With a little over a month left until the end of summer, many of you may try to squeeze a barbecue in while the days are still long. We all know with these type of events, careful planning and a trip to Costco’s for your food and supply needs is usually required. It is important however, to also keep food safety in mind, rather than leave it as an afterthought. According to the Center for Disease Control and Prevention (CDC) about 48 million Americans experience food poisoning (also known as foodborne illness) every year- that’s 1 in 6 Americans! As a Queens food poisoning lawyer for over 60 years, here at Wittenstein & Wittenstein, we’ve seen our fair share of cases. The last thing you want to do is add to that statistic.
Here are a few helpful tips from our Queens food poisoning lawyer that you can follow to keep your barbecue from turning sour.
Before your event:
- Add meat/poultry/seafood to your cart last: Do you have a long list of groceries to pick up? Do the lines appear longer than normal? It may be worth it to wait until you pick up everything on your list before adding anything that needs to be refrigerated to your cart. Furthermore, if you plan to run a series of errands before returning home, save the trip to the grocery store for last. With 90 degree weather still in the forecast, leaving your meat in your hot trunk for an extra hour or two is definitely not a good idea as it can start developing bacteria.
- Bag your meats/poultry/seafood separately: Keep your meat away from any raw vegetables/fruit you may have. You do not want the juices from the meat to contaminate any food items.
- Marinate food in the fridge– If you want to marinate your meat for a couple of hours, make sure to do so in the refrigerator. Doing so on the counter, leaves your meat susceptible to bacteria.
- Make sure food is thoroughly cooked– Different meats have different minimum heating requirements. Be sure to know what those are in advance. Having a thermometer present while you’re cooking will help with accuracy. When it comes to cooking burgers, or kebabs on the grill look make sure that the meat is no longer pink and all of the juices have run clear.
During the event:
- Keep hands clean! : Make sure that you, along with anyone else who will be handling the food maintain clean hands. Wash your hands at least 20 seconds prior to touching the food.
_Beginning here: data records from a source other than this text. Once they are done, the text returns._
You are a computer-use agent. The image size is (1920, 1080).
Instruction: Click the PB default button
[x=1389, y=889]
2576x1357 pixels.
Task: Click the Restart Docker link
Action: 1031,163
Washing your hands, and then fiddling around with chairs, tables or the grill does not still leave you with clean hands!
- Do not cross-contaminate utensils/marinade: Make sure to wash any utensil you were using to handle raw meat, with soap and water before using it for another dish. Do not reuse marinade that’s already touched raw meat on cooked food without at least bringing it to a boil first.
- Keep cold food cold: There’s nothing worse than seeing latecomers eat mayonnaise filled potato salad or coleslaw that has been bubbling underneath the hot sun. Food that is meant to be cold should stay cold! More specifically it should be placed in an environment of 40 degrees Fahrenheit or colder. After your guests have initially been served, stick cold dishes like potato salad, or macaroni salad back in the fridge, or place them in a cooler with ice. Try to make sure that the cooler stays shut most of the time to maintain the temperature.
- Keep hot food hot: I’ve heard someone say before, that there’s no need to keep food hot since it’s already hot outside. Keeping food hot is about more than the taste- it is the safe method of handling food! Most meats have to be cooked to a temperature of at least 145 degrees to properly kill all bacteria. Cooking it to that temperature and leaving it in 90 degree weather outside, will not cut it. Either keep the food warm in an oven or with sternos, or place it in the refrigerator after two hours. If it’s over 90° F outside, put the food away after one hour.
After the event:
- Throw away food that’s been out: Five hours later, your event is over…and remnants of the lasagna you made 2 hours before the event is still sitting on the table. Do yourself a favor and throw it out! By that point, bacteria has already claimed it. If you still try to eat it, it will surely give you a belly ache!